Bacteria will cause most infections. Prescribing the use of an antibiotic is quite common these days, and the types of antibiotics that are used for an infection will largely depend on what type of a bacterial infection a person has. Healthy bodies have strong immune systems and are capable of fighting off a bacterial invasion. Sometimes, though, the immune system will be compromised and the body will be unable to fight the infection, in which case antibiotics may be prescribed to help the body to its job.

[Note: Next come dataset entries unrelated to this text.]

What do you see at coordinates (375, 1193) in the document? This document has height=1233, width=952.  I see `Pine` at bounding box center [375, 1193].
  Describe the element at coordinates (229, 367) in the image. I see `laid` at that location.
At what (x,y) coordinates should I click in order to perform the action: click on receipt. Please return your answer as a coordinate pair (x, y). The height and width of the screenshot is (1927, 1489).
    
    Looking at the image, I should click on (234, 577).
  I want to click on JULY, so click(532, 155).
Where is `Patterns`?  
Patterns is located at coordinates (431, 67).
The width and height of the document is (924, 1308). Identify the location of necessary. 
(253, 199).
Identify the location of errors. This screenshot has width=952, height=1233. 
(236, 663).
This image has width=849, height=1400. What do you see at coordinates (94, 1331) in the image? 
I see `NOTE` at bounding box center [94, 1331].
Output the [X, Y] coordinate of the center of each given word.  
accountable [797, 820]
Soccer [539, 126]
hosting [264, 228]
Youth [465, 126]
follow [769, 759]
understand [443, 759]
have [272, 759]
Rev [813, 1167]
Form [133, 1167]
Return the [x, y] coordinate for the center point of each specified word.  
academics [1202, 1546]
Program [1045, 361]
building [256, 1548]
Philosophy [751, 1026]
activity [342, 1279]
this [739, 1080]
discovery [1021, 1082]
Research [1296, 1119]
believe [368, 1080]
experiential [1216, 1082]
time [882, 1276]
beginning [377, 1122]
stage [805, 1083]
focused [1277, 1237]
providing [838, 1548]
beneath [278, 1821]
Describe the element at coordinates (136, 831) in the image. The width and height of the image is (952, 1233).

Bacteria are found everywhere. They will be in the human digestive system on the inside as well as the skin on the outside. Bacteria are actually critical for normal functioning of the body, but some types of bacteria cause illness. In a human, an antibiotic is sometimes used in treating health conditions that are caused by bacteria including food poisoning, skin and ear infections, meningitis, pneumonia and other severe illnesses.
An antibiotic belongs to a group of drugs called ‘antimicrobials’. This includes penicillin, amoxicillin, tetracycline and numerous others, which can inhibit or kill the bacteria’s growth without causing any considerable harm to a person. Antibiotics used to come from a natural compound, and penicillin is actually derived from mould. Many organisms such as fungi will produce a substance that destroys bacteria and prevents infection. Today though, most are synthetically produced.